TASK BRIEF -> Name every person identified by name in the commentary below.

PROVIDED TEXT ->
::::
Michigan head football coach Jim Harbaugh is a control freak. Suggesting that Harbaugh didn’t know anything about sign stealing by his staff is ludicrous. He knew, and that’s why he will be in the NFL next year at this time.
Joe Biden continues to remind me of why I didn’t want to vote for him in 2020 and don’t want to vote for him in 2024. His handling of the war between Israel and Palestine leaves a lot to be desired. His speeches border on incoherence, especially his recent speech after meeting with China’s president, Xi Jinping.
Is it a given that I will vote for Biden in 2024? No. I am hoping other credible candidates will challenge Biden for the Democratic nomination.
In 2016 and 2020, over 80 percent of voting white Evangelicals voted for fascist Donald Trump. Eight years of evidence that he is unfit to hold office has changed nothing. Most white Evangelicals plan to vote for Trump again in 2024. This should tell you everything you need to know about Evangelical Christianity.
Evangelicalism is now a hotbed of white nationalism and fascism. I say now, but truth be told, these “isms” have always been a part of Evangelical Christianity. The difference today is that the “cute” baby is now a full-grown monster.
Just remember, if you are a progressive, liberal, socialist, communist, atheist, agnostic, or liberal Christian, your Evangelical neighbors and friends support politicians who want to either throw you in jail or remove your U.S. citizenship. Some of them even want to put you in mental hospitals or kill you.
::::
DATA EXTRACT ->
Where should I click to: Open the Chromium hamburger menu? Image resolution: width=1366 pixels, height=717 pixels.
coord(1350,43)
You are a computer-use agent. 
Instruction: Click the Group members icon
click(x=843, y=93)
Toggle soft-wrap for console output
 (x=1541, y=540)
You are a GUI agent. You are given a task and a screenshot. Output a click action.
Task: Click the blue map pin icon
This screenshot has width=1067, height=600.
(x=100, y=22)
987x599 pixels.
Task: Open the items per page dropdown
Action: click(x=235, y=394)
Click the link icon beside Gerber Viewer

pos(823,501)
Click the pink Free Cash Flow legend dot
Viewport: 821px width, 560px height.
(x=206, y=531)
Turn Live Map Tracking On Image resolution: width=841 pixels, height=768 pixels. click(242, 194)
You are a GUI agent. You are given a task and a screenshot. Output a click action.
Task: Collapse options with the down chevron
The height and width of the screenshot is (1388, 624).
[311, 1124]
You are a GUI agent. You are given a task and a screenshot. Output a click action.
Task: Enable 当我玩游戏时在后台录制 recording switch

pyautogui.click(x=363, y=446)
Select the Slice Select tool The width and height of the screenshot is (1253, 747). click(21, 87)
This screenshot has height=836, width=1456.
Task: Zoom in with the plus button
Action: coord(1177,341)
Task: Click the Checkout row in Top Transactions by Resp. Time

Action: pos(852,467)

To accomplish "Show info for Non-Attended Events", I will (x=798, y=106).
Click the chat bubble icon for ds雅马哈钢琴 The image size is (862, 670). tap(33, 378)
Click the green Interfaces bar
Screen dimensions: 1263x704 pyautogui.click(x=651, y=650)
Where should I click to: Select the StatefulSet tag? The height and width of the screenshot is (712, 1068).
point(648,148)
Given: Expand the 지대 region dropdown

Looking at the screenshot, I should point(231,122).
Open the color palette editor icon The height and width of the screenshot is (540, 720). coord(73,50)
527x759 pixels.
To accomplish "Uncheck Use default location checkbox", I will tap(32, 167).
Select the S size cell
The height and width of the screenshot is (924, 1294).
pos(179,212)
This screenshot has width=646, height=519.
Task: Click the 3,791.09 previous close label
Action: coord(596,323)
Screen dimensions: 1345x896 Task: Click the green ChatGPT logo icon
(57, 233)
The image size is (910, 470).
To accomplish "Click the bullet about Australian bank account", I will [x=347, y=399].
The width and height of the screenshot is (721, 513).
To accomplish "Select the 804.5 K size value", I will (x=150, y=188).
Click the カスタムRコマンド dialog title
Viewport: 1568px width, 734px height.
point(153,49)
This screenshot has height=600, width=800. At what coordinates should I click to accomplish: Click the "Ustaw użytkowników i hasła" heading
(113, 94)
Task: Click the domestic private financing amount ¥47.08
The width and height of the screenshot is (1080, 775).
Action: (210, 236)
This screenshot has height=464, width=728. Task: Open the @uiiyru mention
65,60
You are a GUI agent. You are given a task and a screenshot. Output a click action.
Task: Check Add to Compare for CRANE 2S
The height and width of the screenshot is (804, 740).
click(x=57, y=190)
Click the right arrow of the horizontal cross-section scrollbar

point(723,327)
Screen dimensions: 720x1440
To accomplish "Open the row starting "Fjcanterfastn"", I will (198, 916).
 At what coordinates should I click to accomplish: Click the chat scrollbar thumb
::::
SOLVED PROBLEM -> Jim Harbaugh, Joe Biden, Xi Jinping, Donald Trump